Summer is full of so much possibility. For our stewardship crew, longer days mean the possibility of more time in the field. More time on the land allows us to gain valuable ground in our efforts to remove non-native, invasive species; increase biodiversity; and generally enhance habitat on our properties.
We are still wrapping up some projects from this spring and even last winter. Much of this work includes chain sawing or use of other power tools. As you are most likely aware, this work is strenuous under ideal conditions. As the mercury rises, so does the intensity of stewardship activities. That doesn’t stop us, but it definitely forces us to adapt to the conditions. We shift the most strenuous tasks to the beginning of the day, taking advantage of as much cool air as possible. We also shift some of our activities from power tools to hand operated tools. Progress is sometimes slower, but using hand pruners and loppers forces us to focus on each individual plant or shrub. While the pace may slow, the efficiency of coverage increases.
No matter what efforts we take, when the sun is high in the sky the heat gives us an opportunity. We often break in the afternoon to walk our sites and observe. This may mean reviewing an area that we just covered for non-native, invasive shrub removal. We often find a few stragglers that were missed on the first, or second pass. Sometimes we are looking ahead to an adjacent area to determine what approach to take or how to prioritize pending work on the long to-do list of stewardship projects or activities. On the best of occasions, we simply enjoy the results of our work. Even that has beneficial outcomes, as we often note pollinators, nesting birds, native plant communities, and on occasion species of concern that we are managing for. This casual, and cool, data collection helps to inform our decision-making for future efforts.

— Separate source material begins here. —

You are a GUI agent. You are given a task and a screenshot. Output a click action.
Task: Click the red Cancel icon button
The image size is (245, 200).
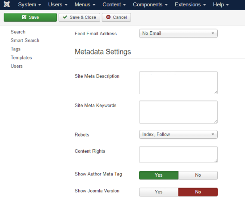[116, 17]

All of the opportunities that summer has to offer for beneficial land stewardship do come with some risk as well. As I mentioned, heat is a major factor during the summer months that can contribute to heat related illness. Conditions can range from sunburn or rash all the way to heat stroke, which can be fatal if untreated. Simple preventative measures like sun-protective hats and clothing, continual hydration, seeking shade, and breaks from high intensity effort can prevent or forestall the effects of heat-related illness. For more information, there is a link to Centers for Disease Control and Prevention (CDC) guidance for detecting and addressing heat related illness: Heat Related Illness – Warning Signs and Symptoms
Thunderstorms are another weather-related issue for summer work outdoors. Lightning strike, hail, and flash flooding are some of the specific risks associated with summer storms. As a Land Steward, checking the weather forecast is a daily – often several times daily – task. The best risk mitigation for stormy weather is avoidance. The weather service, though imperfect, is much better at prediction than I am, so I rely on forecasts to make go or no-go decisions for the safety of my crew and myself. If we still get caught out in the field by a storm, the first rumble of thunder is our no-exceptions alarm to depart our worksite for the safety of vehicles or our shop. I have attached a link to OSHA information on lightning safety for outdoor workers: Lightning Safety for Outdoor Workers
Tick bites and tick-borne illness are other safety considerations for summer field work. We have a wide array of prevention options, from protective clothing to after-activity self-checks that I employ. Ticks are a fact of life for land managers, so my approach has been to be informed and continually assess my personal protective approach. Generally, I tuck pant cuffs into socks or boots, and tuck my shirt into my pants. Simply restricting access to my skin limits the chance of a bite. After the workday I conduct a thorough self-check to catch those infrequent attached ticks. See the CDC guidance pages for avoiding tick bites and removing an attached tick: Preventing Tick Bites and Removal of an Attached Tick
We have the opportunity to experience so much during an Iowa summer. No matter what our pursuit, we have associated risks, but with proper precautions taking in our shared natural environment can be a feast for the senses. Listen to the subtle hum of pollinating insects and the captivating song of songbirds. Breathe in the transporting aroma of mountain mint or grey-headed coneflower. Savor the sweet wildness of black raspberries and wild plums. Take in the splendor of a dew laden garden spider’s web and the broad vista of a summer sunset. The days are long, with more time to enjoy.